Iron ore miner Fortescue Metals Group Limited (ASX: FMG) shares have continued their slide, hitting $4.53, the lowest price this year, as iron ore prices drop and Chinese steel futures fall to a record low.
At the close, Fortescue shares were down 2.6% at $4.58, well off the highs of $6.22 reached in February this year. Weak steel prices are weighing on the iron ore price, which slipped another 0.7% overnight to US$102.80 a tonne.
Speaking at an investment conference in Hong Kong in March this year, Fortescue CEO Neville Power said, “There will always be short term volatility but not anything that we are concerned about long term. The key with all of these resource projects is being well positioned on the global supply curve. We are very comfortable with how we are positioned. A $US100 a tonne iron ore price or sub $US100 a tonne is ok, particularly if we repay debt.”

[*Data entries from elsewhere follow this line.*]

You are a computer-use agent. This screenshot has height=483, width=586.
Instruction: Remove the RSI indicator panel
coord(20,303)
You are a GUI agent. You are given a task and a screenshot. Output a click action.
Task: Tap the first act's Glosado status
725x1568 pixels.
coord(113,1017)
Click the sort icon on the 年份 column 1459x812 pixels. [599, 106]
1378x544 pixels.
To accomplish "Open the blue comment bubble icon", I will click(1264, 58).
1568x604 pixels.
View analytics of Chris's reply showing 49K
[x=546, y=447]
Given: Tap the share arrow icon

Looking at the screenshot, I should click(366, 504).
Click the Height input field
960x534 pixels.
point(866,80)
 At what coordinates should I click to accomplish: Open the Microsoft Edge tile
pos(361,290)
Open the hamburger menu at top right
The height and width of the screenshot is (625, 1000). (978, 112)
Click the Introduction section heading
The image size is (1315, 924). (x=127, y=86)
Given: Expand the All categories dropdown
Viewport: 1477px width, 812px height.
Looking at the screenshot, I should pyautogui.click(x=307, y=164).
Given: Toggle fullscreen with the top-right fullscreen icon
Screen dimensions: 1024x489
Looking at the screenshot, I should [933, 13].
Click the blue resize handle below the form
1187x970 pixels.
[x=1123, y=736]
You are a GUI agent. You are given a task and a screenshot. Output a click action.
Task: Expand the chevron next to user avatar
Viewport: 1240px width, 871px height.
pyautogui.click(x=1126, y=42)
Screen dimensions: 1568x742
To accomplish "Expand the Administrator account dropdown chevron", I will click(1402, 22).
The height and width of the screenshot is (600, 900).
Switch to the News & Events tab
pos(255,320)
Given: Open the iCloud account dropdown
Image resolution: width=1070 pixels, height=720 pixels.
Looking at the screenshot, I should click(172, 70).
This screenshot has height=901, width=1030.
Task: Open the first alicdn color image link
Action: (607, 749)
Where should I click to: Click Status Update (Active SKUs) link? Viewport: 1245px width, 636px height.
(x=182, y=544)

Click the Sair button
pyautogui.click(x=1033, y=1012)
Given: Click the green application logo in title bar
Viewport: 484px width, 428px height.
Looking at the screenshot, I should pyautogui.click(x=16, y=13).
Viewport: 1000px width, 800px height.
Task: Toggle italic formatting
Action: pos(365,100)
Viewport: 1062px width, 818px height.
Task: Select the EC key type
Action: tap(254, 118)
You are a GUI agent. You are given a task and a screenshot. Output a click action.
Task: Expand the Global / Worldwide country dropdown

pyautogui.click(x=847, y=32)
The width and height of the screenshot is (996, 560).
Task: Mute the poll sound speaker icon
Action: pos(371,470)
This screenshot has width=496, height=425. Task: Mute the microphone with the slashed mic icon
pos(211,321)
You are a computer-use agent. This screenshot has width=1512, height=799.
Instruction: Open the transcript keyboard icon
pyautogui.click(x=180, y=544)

Some analysts have suggested that the company’s breakeven price was around US$70 a tonne, while junior iron ore miner Atlas Iron Limited (ASX: AGO) was estimated to be around US$90 a tonne. Another junior miner, Mount Gibson Iron Limited (ASX: MGX) has even higher production costs, but a substantial bank balance approaching $500 million, which should allow the company to continue operating until prices recover.
Australia’s largest iron ore miners Rio Tinto Limited (ASX: RIO) and BHP Billiton Limited (ASX: BHP) have among the lowest costs in the world, estimated in the US$40 – US$50 per tonne range. While they will still be profitable even at very low iron ore prices, profits will be slashed dramatically, despite both companies increasing production to compensate.
The concern for Fortescue is, as usual, its large levels of debt. At previously high iron ore prices the company has generated enough cash flow to prepay some debt, but it still has a substantial amount on its books as well as a whopping interest bill. It’s perhaps no wonder then that investors are abandoning ship.